Supplemental Information

Figure S1. Rarefaction curves.

Showing 95% confidence interval of 16S rDNA T-RFLPs for the four studied quadrants (A-D), displaying number of OTU detected versus number of samples analyzed per quadrant

Figure S2. Heatmap.

Showing the similar microbial communities abundance from the T-RFLPs profiles of the four quadrants (A: 3 samples; B: 3 samples; C: 7 samples; D: 8 samples). Bray–Curtis dissimilarity distances and the Ward’s hierarchical clustering algorithm were applied in the analysis. OTUs with less than 1% of their maximum relative abundance were removed from the analysis (121 OTUs were removed from a total of 184 OTUs).

Figure S3. Cluster dendrogram.

Cluster dendrogram of similar microbial communities from the T-RFLPs profiles of the four studied quadrats (A: 3 samples; B: 3 samples; C: 7 samples; D: 8 samples) using Bray-Curtis dissimilarity distances and the Ward’s hierarchical clustering algorithm.

Table S4. Multiple linear regression model for OTUs diversity distribution.
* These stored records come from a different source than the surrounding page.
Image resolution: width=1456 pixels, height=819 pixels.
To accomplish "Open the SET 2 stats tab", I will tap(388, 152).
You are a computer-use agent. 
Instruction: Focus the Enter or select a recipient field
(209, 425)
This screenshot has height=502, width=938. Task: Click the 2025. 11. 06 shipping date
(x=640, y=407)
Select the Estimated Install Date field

Shows the distribution of OTUs diversity in relation to the soil abiotic variables and the respective fit values (R-squared, p-value, vif and AIC).

Funding Statement

This work was supported by the Universidad Nacional Autónoma de México (UNAM-PAPIIT grant IA200814 to AEE) and SEMARNAT-CONACyT (grant 23459 to VS). SP received financial support from a CONACyT research visiting fellowship (186372). The funders had no role in study design, data collection and analysis, decision to publish, or preparation of the manuscript.